Berry—now pursuing a career as a barber (a job he held in prison)—says he’s grateful the team from Utah gave him his life back. He also married while in prison and today enjoys a peaceful existence in Las Vegas. “If they wasn’t as thorough as they were, we wouldn’t be here,” says Berry about his attorneys’ efforts. “Nobody would be concerned about me or anything. I’d just be another number in prison.”

—Melinda Rogers is communications manager for the U’s S.J. Quinney College of Law.

6 thoughts on “Defending Innocence

  • It breaks my heart that this young man spent so many years behind bars for a crime he didn’t commit. How could our justice system fail him, I ask. Sounds like his case fell through the cracks and no cared to listen to his cries of innocence.
    I worked in corrections for many years and there were very few who claimed innocence and many who blamed others for their actions, so why did this case take so long to prove innocence?
    I’m happy to read that this man is pursuing a career, has a wife, and living his life to the fullest.

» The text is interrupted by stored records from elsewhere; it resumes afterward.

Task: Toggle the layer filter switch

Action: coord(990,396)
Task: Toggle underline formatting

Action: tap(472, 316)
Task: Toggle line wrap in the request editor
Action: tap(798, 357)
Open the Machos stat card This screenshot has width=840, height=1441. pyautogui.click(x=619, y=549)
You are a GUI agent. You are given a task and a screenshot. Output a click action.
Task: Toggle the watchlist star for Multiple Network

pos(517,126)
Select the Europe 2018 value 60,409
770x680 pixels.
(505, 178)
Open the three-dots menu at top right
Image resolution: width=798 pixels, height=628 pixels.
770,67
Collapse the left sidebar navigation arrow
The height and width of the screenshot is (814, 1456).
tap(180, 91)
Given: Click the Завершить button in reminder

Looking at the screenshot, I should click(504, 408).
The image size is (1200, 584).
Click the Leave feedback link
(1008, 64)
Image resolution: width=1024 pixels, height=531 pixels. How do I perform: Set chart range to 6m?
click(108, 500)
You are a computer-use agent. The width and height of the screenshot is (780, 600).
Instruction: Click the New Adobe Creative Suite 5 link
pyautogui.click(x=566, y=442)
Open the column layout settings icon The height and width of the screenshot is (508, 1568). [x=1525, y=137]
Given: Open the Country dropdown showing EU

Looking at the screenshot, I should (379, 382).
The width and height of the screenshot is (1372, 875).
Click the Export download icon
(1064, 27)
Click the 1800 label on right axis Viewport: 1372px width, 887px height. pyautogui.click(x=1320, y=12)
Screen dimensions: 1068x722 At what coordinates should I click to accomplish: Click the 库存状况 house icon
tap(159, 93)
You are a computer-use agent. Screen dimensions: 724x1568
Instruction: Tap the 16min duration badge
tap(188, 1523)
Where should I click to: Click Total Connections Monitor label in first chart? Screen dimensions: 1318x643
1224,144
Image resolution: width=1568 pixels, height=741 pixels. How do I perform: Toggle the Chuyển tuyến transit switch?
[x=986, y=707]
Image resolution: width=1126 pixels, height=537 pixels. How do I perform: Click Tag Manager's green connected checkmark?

  • Wow. How shocking that he was imprisoned for so many years. It seems this happens quite a bit.
    What an amazing team and accomplishment to be able to rescue someone from such a terrible accusation. I hope this will inspire many other lawyers to help those claiming to be innocent. Thank goodness for those lawyers, and thank you for the great story!

  • Unfortunately, imprisonments of innocent people are happening in the U.S. on a regular basis. The Rocky Mountain Innocence Center says on its website that “recent studies establish a 3 to 6% error rate in our criminal justice system nationwide.” This number is also supported by a disturbing academic paper about false conviction of criminal defendants on death row (see Samuel R. Grossa, PNAS May 20, 2014. 111 (20) 7230-7235, Based on this number, we can estimate that about 500 innocent people are behind bars in Utah alone. I find that extremely disturbing. In my opinion, the only reasonable conclusion is that the U.S. justice system is fundamentally flawed.

  • Unfortunately our criminal justice system is reliant on human beings – police offers and district attorneys – complete with their own biases and objectives. As long as these biases remain unchecked, and as long as convictions are more important than punishing the rightful perpetrator, our justice system will be flawed.